I'm reading through this paper in dynamical systems, that's using a bit of perturbation theory and operator theory. The authors make the following claim:
Now, since $P_0$ is a projection of rank one, it is easy to compute explicitly its resolvent, namely $$ R_0(ζ) = (P_0 − ζ)^{−1} = \frac{P_0}{1−ζ} − \frac{I−P_0}{ζ} $$
I have no background in operator theory, but I've skimmed through Kato's Perturbation Theory for Linear Operators and done a quick Google search and it's not at all obvious to me where this formula comes from. Does anyone have a source for the resolvent of a rank one projection?

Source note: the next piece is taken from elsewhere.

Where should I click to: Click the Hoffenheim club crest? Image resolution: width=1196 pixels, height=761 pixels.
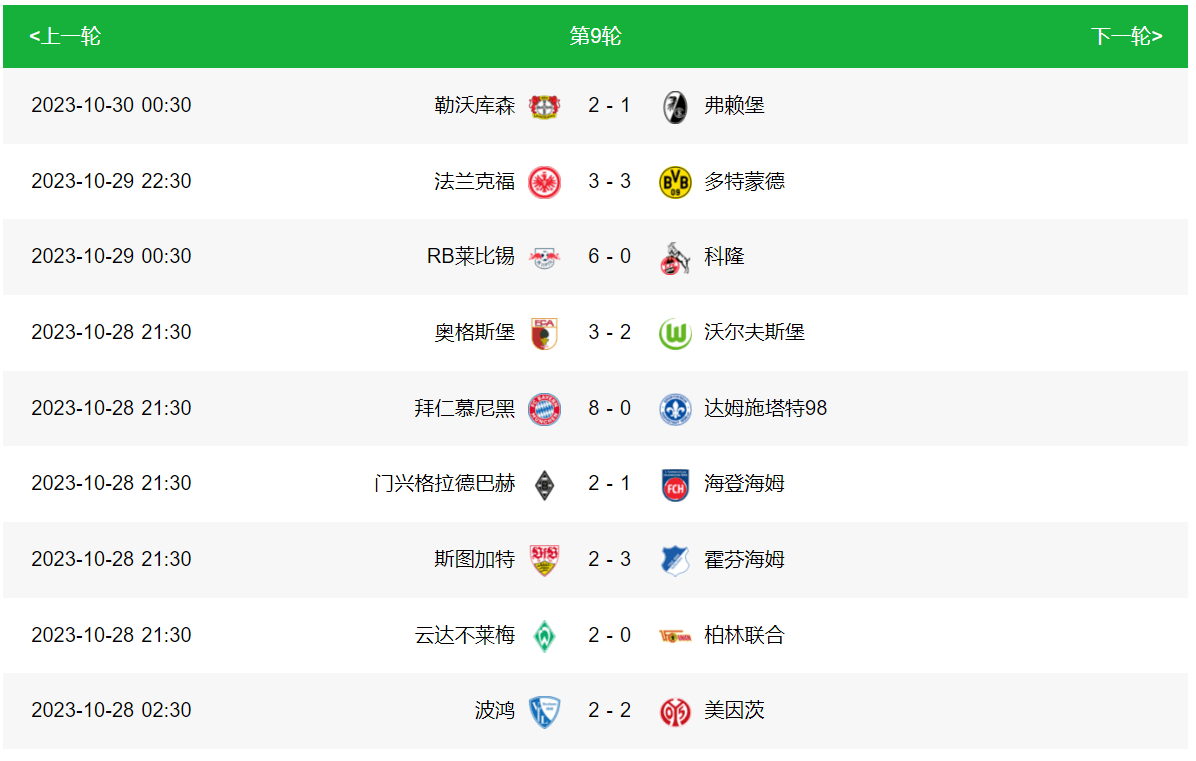676,560
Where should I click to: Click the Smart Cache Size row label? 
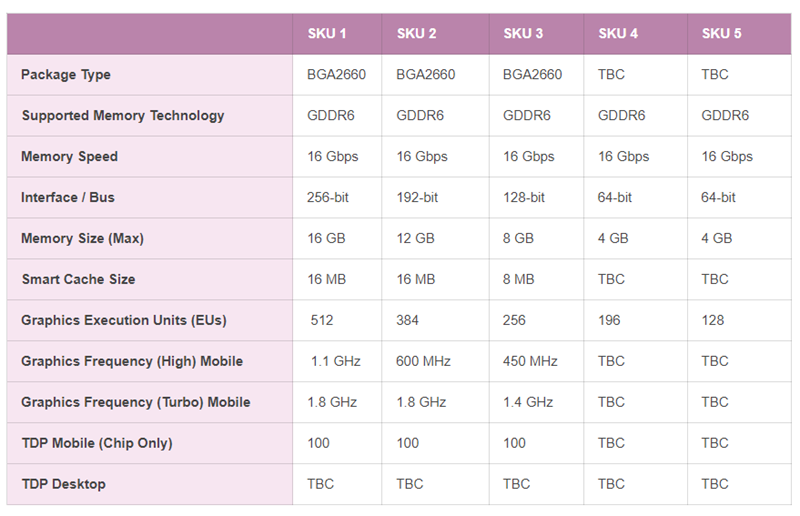(x=79, y=279)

A geometric series expansions gives you what you want, at least for $|\zeta| > 1$: \begin{align} (P_0-\zeta I)^{-1} &=\left(\zeta\left(\frac{1}{\zeta}P_0-I\right)\right)^{-1} \\ &= -\frac{1}{\zeta}\left(I-\frac{1}{\zeta}P_0\right)^{-1} \\ &= -\frac{1}{\zeta}\left(I+\frac{1}{\zeta}P_0+\frac{1}{\zeta^2}P_0^2+\frac{1}{\zeta^3}P_0^3+\cdots\right) \\ &= -\frac{1}{\zeta}\left(I+\frac{1}{\zeta}\left(1+\frac{1}{\zeta}+\frac{1}{\zeta^2}+\cdots \right)P_0\right) \\ &= -\frac{1}{\zeta}\left(I+\frac{1}{\zeta}\frac{1}{1-1/\zeta}P_0\right) \\ &= -\frac{1}{\zeta}\left(I+\frac{1}{\zeta-1}P_0\right) \\ &=-\frac{1}{\zeta}I-\left(\frac{1}{\zeta-1}-\frac{1}{\zeta}\right)P_0 \\ &=-\frac{1}{\zeta}(I-P_0)-\frac{1}{\zeta-1}P_0. \end{align} Then you can check that the right-hand side is the inverse for all $\zeta\ne 0,1$.